4:32pm: Realize I am the only mom at the park who looks like I just climbed out of bed. Oh well. Kids play while I think about how much time all these moms wasted putting on makeup and ironing their sweatsuits. Remind myself that I am beautiful, confident and sexy—just not at the park in the middle of the week.

5:00pm: Come home, start dinner. Realize I haven’t taken a shower. Go to the bathroom, wash my face, put on some makeup and change my clothes to freshen up.

5:30pm: Hubby comes home, family sits down to dinner. Hubby is quiet and sullen from a bad day at work; kids are off the wall and won’t sit and eat. Rub my temples to ward off a headache and try to cheer everyone up by offering ice cream for dessert. Play footsies with hubby under the table and finally get a smile out of him. As I slide my foot up his pant leg, I realize there may very well be some more action tonight.

  Vomit—An Unlikely Aphrodisiac

6:00pm: Hubby cleans up from dinner and does the dishes while I sit with a glass of wine. Feeling much less like a Desperate Housewife. Toddler comes into the room complaining of a belly ache.

6:02pm: Pick up toddler, only to be projectile vomited on. Pray that scientists find a way to reengineer toddler vomit to smell like Chanel No. 4. Or chocolate chip cookie dough.

6:30pm—8:00pm: Tend to toddler, hubby gives baths and helps me read stories and put children to bed.
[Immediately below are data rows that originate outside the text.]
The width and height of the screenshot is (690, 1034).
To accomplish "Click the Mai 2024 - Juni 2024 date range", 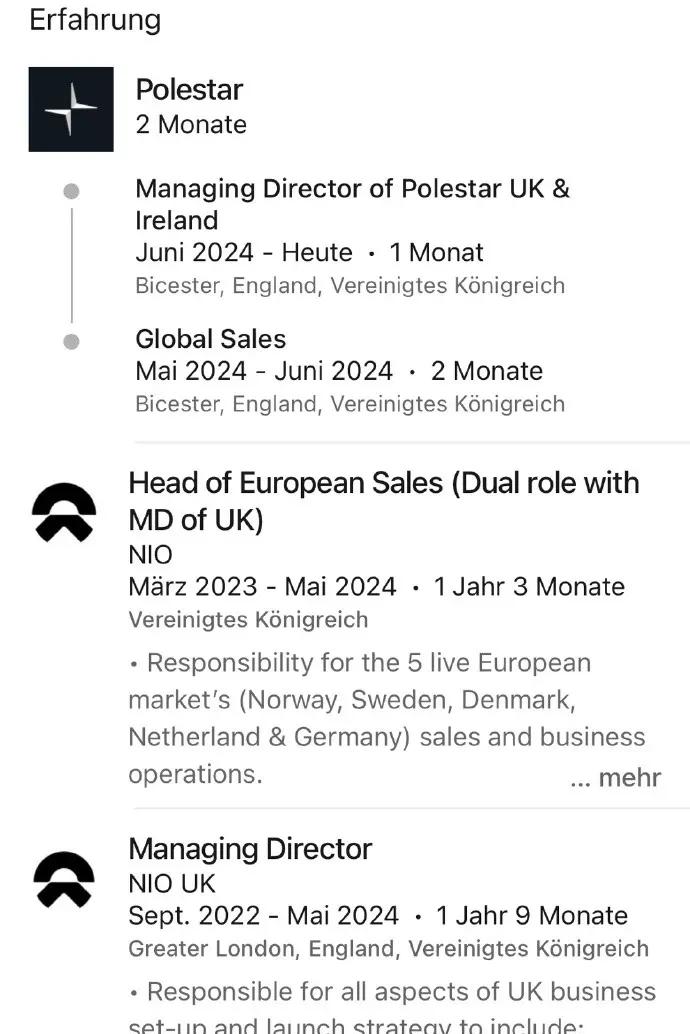I will (x=264, y=371).
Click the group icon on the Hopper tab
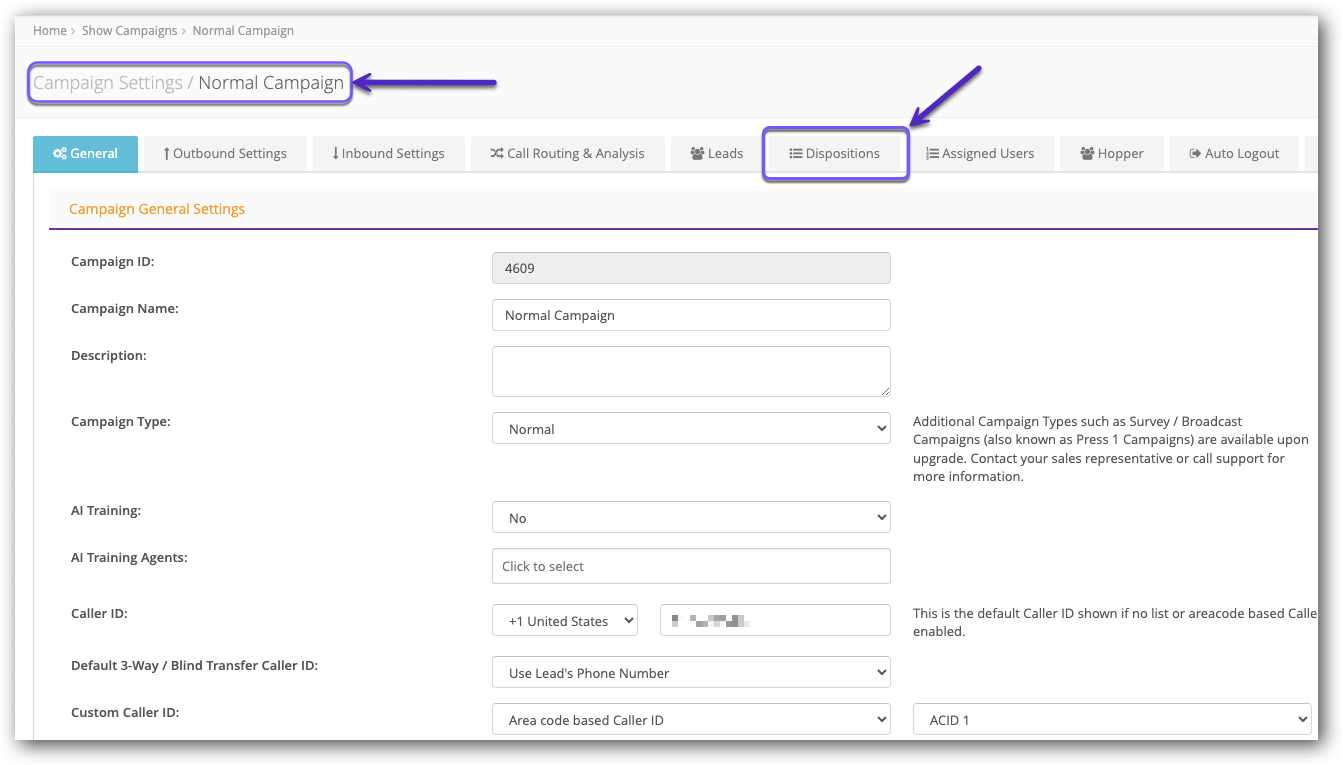Viewport: 1343px width, 765px height. [x=1086, y=153]
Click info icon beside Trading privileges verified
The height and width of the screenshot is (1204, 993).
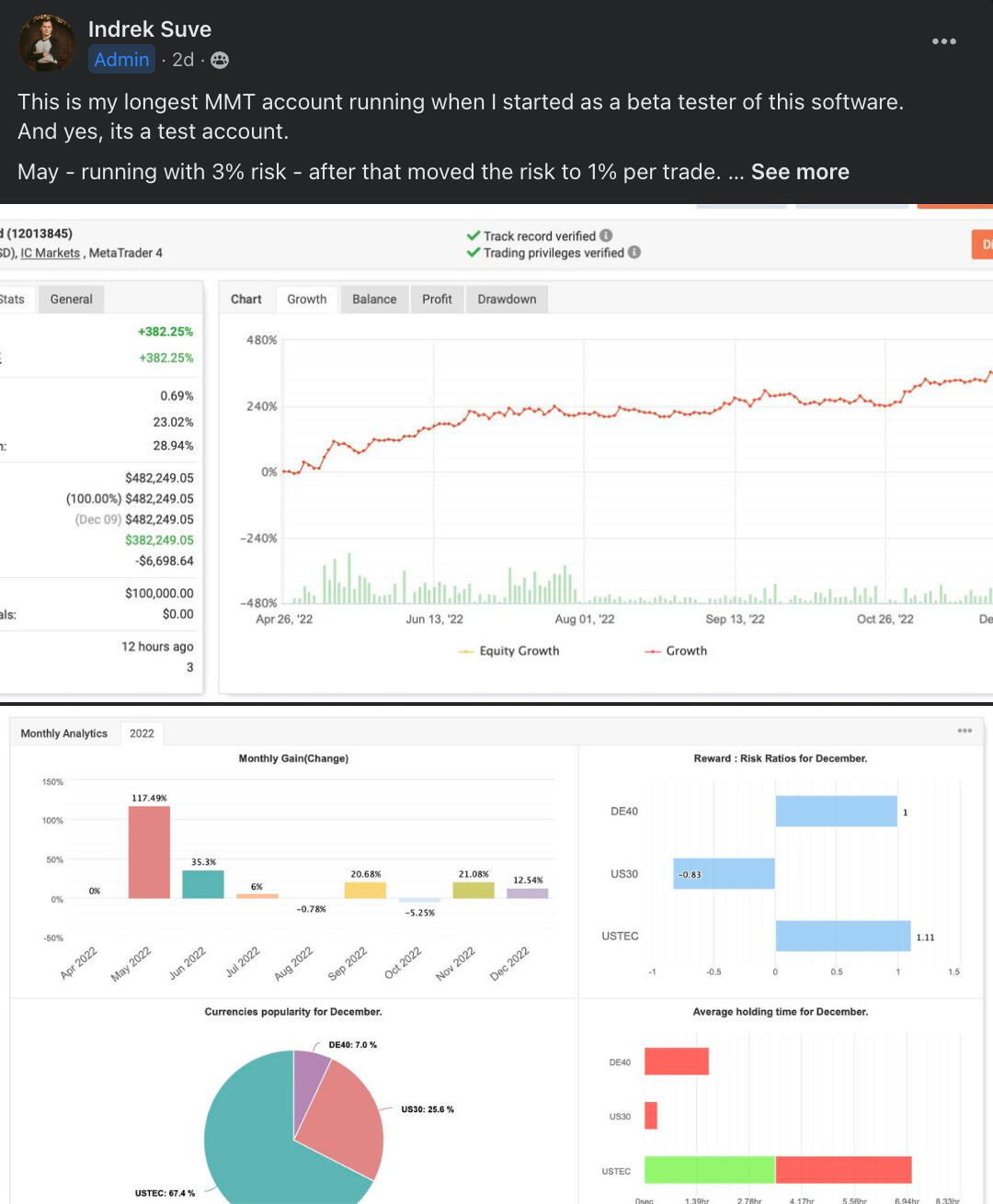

8:01pm: Finally collapse on the couch. Realize I smell vomit but can’t pinpoint where it is coming from. Hubby is watching sports, I begin to fall asleep, but wake myself up to curl up next to hubby on the couch. Despite the vomit smell, hubby responds by caressing my back and stroking my hair. I fall asleep cradled in his arms.

10:00pm: Wake up to hubby pulling me off the couch into the bedroom. Hubby is obviously in the mood. I realize I have vomit on my shirt, so I strip if off, inventing a sexy new striptease I dub The Sexy Momma Vomit Shuffle. Hubby giggles accordingly.

  Let’s Get it On! (Cue Marvin Gaye Music)

10:05pm: Go to bathroom to clean myself up. Spritz myself with some perfume and push my boobs up as high as they will go. Notice not for the first time that breasts are not made to defy gravity, but they still look pretty good, all things considered. I’m ready for action.

10:06pm: Walk sexily into the bedroom, climb into bed naked and slide up next to hubby, only to realize that he is snoring loudly.

10:07pm: Wake hubby up by wrapping my hand around his erection with voracious enthusiasm and end the night with a bang—suburban mommy style.

  Ch-Ch-Ch-Ch-Changes!

Better, don’t you think? A little more humor and a lot more self-confidence, injected with a healthy dose of teamwork on the part of Mom and Dad. It works. And it results in more sex, so everybody wins.

Now, putting it into practice, that is the hard part. It’s not easy to reverse your negative feelings about yourself and change your perspective about sex and the importance of your relationship. As you can see, I am just your typical mom. I change wet beds, wipe snotty noses and put my vibrator batteries in one at a time. I struggle with all these things, just like you.

I’m ready for some change. Who’s with me?